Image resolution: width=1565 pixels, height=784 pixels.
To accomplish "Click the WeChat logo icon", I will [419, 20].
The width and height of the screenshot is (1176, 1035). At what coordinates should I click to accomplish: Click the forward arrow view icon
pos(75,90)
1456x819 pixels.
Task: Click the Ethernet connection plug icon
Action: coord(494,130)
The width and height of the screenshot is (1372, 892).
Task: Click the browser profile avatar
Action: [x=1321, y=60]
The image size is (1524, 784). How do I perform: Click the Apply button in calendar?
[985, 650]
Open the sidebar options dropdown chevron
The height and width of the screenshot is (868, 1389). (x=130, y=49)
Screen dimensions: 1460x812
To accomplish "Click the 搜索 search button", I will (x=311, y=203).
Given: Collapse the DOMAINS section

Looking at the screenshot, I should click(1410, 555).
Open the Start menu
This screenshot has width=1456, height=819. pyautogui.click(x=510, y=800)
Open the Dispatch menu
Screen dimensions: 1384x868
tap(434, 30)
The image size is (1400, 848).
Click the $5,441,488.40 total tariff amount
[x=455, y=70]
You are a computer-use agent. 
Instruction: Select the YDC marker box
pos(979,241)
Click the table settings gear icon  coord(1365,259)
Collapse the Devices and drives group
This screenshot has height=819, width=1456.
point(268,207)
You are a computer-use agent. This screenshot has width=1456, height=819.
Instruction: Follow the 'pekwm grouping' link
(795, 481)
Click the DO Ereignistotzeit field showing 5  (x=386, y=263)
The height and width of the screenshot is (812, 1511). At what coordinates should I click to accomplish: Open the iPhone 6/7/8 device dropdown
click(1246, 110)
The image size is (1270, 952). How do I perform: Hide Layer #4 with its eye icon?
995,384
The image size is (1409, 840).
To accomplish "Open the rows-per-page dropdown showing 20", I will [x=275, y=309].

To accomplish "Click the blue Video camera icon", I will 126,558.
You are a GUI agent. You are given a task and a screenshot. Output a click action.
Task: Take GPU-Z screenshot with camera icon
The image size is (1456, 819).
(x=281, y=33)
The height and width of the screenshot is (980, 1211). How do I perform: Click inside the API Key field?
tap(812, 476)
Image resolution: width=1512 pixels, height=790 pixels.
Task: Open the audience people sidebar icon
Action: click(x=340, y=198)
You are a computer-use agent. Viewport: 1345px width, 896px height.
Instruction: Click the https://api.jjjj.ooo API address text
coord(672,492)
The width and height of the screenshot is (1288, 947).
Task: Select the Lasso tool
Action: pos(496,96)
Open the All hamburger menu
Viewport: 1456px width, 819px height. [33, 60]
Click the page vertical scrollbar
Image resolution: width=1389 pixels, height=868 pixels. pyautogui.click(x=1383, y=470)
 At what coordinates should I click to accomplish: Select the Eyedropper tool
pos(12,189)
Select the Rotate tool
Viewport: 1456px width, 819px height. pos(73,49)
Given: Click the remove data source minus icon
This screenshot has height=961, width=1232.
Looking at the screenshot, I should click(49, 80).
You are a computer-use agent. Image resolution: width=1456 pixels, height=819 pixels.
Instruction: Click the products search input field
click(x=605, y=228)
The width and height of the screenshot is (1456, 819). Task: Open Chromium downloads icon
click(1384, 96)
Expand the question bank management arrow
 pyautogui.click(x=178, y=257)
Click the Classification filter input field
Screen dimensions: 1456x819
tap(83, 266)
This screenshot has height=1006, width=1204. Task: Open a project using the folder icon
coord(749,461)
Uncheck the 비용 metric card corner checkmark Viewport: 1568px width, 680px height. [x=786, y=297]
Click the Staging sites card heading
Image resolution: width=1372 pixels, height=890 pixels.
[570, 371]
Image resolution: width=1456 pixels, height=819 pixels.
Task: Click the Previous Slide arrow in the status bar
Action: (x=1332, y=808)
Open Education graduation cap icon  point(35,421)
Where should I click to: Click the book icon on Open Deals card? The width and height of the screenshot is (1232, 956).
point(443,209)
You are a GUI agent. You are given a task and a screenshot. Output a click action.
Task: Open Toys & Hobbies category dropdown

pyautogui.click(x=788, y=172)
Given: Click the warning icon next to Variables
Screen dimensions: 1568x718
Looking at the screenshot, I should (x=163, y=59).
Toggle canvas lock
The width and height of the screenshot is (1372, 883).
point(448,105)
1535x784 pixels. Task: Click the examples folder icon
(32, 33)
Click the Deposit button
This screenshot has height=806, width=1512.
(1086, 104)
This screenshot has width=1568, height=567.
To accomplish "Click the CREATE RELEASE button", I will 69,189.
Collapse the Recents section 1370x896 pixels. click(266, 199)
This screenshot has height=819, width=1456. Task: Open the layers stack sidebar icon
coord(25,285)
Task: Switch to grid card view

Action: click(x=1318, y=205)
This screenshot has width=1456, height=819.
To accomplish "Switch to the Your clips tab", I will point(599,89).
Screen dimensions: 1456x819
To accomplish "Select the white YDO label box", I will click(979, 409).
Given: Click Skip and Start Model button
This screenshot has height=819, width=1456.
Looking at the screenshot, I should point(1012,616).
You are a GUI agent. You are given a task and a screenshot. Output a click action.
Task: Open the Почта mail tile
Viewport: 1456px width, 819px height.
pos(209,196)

**What needs to be done**
Restate each record word for word.

**Answer space**
Image resolution: width=1565 pixels, height=784 pixels.
To accomplish "Click the WeChat logo icon", I will [419, 20].
The width and height of the screenshot is (1176, 1035). At what coordinates should I click to accomplish: Click the forward arrow view icon
pos(75,90)
1456x819 pixels.
Task: Click the Ethernet connection plug icon
Action: coord(494,130)
The width and height of the screenshot is (1372, 892).
Task: Click the browser profile avatar
Action: [x=1321, y=60]
The image size is (1524, 784). How do I perform: Click the Apply button in calendar?
[985, 650]
Open the sidebar options dropdown chevron
The height and width of the screenshot is (868, 1389). (x=130, y=49)
Screen dimensions: 1460x812
To accomplish "Click the 搜索 search button", I will (x=311, y=203).
Given: Collapse the DOMAINS section

Looking at the screenshot, I should click(1410, 555).
Open the Start menu
This screenshot has width=1456, height=819. pyautogui.click(x=510, y=800)
Open the Dispatch menu
Screen dimensions: 1384x868
tap(434, 30)
The image size is (1400, 848).
Click the $5,441,488.40 total tariff amount
[x=455, y=70]
You are a computer-use agent. 
Instruction: Select the YDC marker box
pos(979,241)
Click the table settings gear icon  coord(1365,259)
Collapse the Devices and drives group
This screenshot has height=819, width=1456.
point(268,207)
You are a computer-use agent. This screenshot has width=1456, height=819.
Instruction: Follow the 'pekwm grouping' link
(795, 481)
Click the DO Ereignistotzeit field showing 5  (x=386, y=263)
The height and width of the screenshot is (812, 1511). At what coordinates should I click to accomplish: Open the iPhone 6/7/8 device dropdown
click(1246, 110)
The image size is (1270, 952). How do I perform: Hide Layer #4 with its eye icon?
995,384
The image size is (1409, 840).
To accomplish "Open the rows-per-page dropdown showing 20", I will [x=275, y=309].

To accomplish "Click the blue Video camera icon", I will 126,558.
You are a GUI agent. You are given a task and a screenshot. Output a click action.
Task: Take GPU-Z screenshot with camera icon
The image size is (1456, 819).
(x=281, y=33)
The height and width of the screenshot is (980, 1211). How do I perform: Click inside the API Key field?
tap(812, 476)
Image resolution: width=1512 pixels, height=790 pixels.
Task: Open the audience people sidebar icon
Action: click(x=340, y=198)
You are a computer-use agent. Viewport: 1345px width, 896px height.
Instruction: Click the https://api.jjjj.ooo API address text
coord(672,492)
The width and height of the screenshot is (1288, 947).
Task: Select the Lasso tool
Action: pos(496,96)
Open the All hamburger menu
Viewport: 1456px width, 819px height. [33, 60]
Click the page vertical scrollbar
Image resolution: width=1389 pixels, height=868 pixels. pyautogui.click(x=1383, y=470)
 At what coordinates should I click to accomplish: Select the Eyedropper tool
pos(12,189)
Select the Rotate tool
Viewport: 1456px width, 819px height. pos(73,49)
Given: Click the remove data source minus icon
This screenshot has height=961, width=1232.
Looking at the screenshot, I should click(49, 80).
You are a computer-use agent. Image resolution: width=1456 pixels, height=819 pixels.
Instruction: Click the products search input field
click(x=605, y=228)
The width and height of the screenshot is (1456, 819). Task: Open Chromium downloads icon
click(1384, 96)
Expand the question bank management arrow
 pyautogui.click(x=178, y=257)
Click the Classification filter input field
Screen dimensions: 1456x819
tap(83, 266)
This screenshot has height=1006, width=1204. Task: Open a project using the folder icon
coord(749,461)
Uncheck the 비용 metric card corner checkmark Viewport: 1568px width, 680px height. [x=786, y=297]
Click the Staging sites card heading
Image resolution: width=1372 pixels, height=890 pixels.
[570, 371]
Image resolution: width=1456 pixels, height=819 pixels.
Task: Click the Previous Slide arrow in the status bar
Action: (x=1332, y=808)
Open Education graduation cap icon  point(35,421)
Where should I click to: Click the book icon on Open Deals card? The width and height of the screenshot is (1232, 956).
point(443,209)
You are a GUI agent. You are given a task and a screenshot. Output a click action.
Task: Open Toys & Hobbies category dropdown

pyautogui.click(x=788, y=172)
Given: Click the warning icon next to Variables
Screen dimensions: 1568x718
Looking at the screenshot, I should (x=163, y=59).
Toggle canvas lock
The width and height of the screenshot is (1372, 883).
point(448,105)
1535x784 pixels. Task: Click the examples folder icon
(32, 33)
Click the Deposit button
This screenshot has height=806, width=1512.
(1086, 104)
This screenshot has width=1568, height=567.
To accomplish "Click the CREATE RELEASE button", I will 69,189.
Collapse the Recents section 1370x896 pixels. click(266, 199)
This screenshot has height=819, width=1456. Task: Open the layers stack sidebar icon
coord(25,285)
Task: Switch to grid card view

Action: click(x=1318, y=205)
This screenshot has width=1456, height=819.
To accomplish "Switch to the Your clips tab", I will point(599,89).
Screen dimensions: 1456x819
To accomplish "Select the white YDO label box", I will click(979, 409).
Given: Click Skip and Start Model button
This screenshot has height=819, width=1456.
Looking at the screenshot, I should point(1012,616).
You are a GUI agent. You are given a task and a screenshot. Output a click action.
Task: Open the Почта mail tile
Viewport: 1456px width, 819px height.
pos(209,196)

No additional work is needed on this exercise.